La sua lunga treccia ondeggiava ad ogni suo passo.
L’espressione sul suo viso era sempre serena e calma anche se nella sua mente pensava e ripensava alla vicenda dell’altra notte, alle strane sensazioni che ha percepito tutte in una volta. Alcune voci nel paese la accusavano di praticare arti magiche ma nessuno aveva potuto provarle: non c’era alcuna prova né testimonianza. Ogni volta che qualche abitante voleva intavolare il discorso, gli altri gli rispondevano a tono “Sono solo voci! Non ricordi quando…” raccontando di qualche vicenda ove altri cittadini furono coinvolti in qualche pettegolezzo scopertosi una menzogna (o meglio, facendo credere che fosse tale).

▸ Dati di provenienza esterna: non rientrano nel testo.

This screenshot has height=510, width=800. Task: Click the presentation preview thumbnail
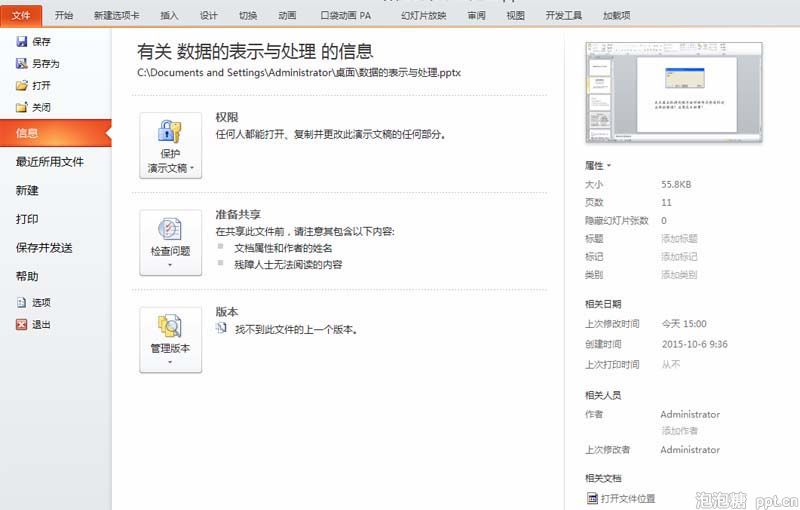tap(674, 92)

La ragazza aveva comprato dei rocchetti di filo, aghi, spille da balia e qualche pezzo di tessuto a buon mercato. Era un’abile tessitrice: in poco tempo riusciva a cucire o anche solo a rammendare un abito e non esigeva nemmeno molto.
Uscita dal mercato si diresse verso casa. Fece tutto il tragitto a piedi, rimuginando sull’accaduto ancora una volta. Il percorso non era breve. Impiegava all’incirca venti o venticinque minuti a passo costante. Il sentiero si divincolava nella scarna boscaglia. Era serpeggiante e ovviamente era costituito interamente da terriccio e ciottoli. Con gli occhi assenti e rivolti verso il terreno, meditava e respirava profondamente per calmarsi. Poi si fermò. Si guardò intorno: aveva sentito un fruscio. Aveva l’impressione che qualcuno la stesse seguendo. L’aria era pesante e carica di tensione. Il vento sembrava che ululasse tra le fronde e i versi degli animali avevano smesso tutti in una volta.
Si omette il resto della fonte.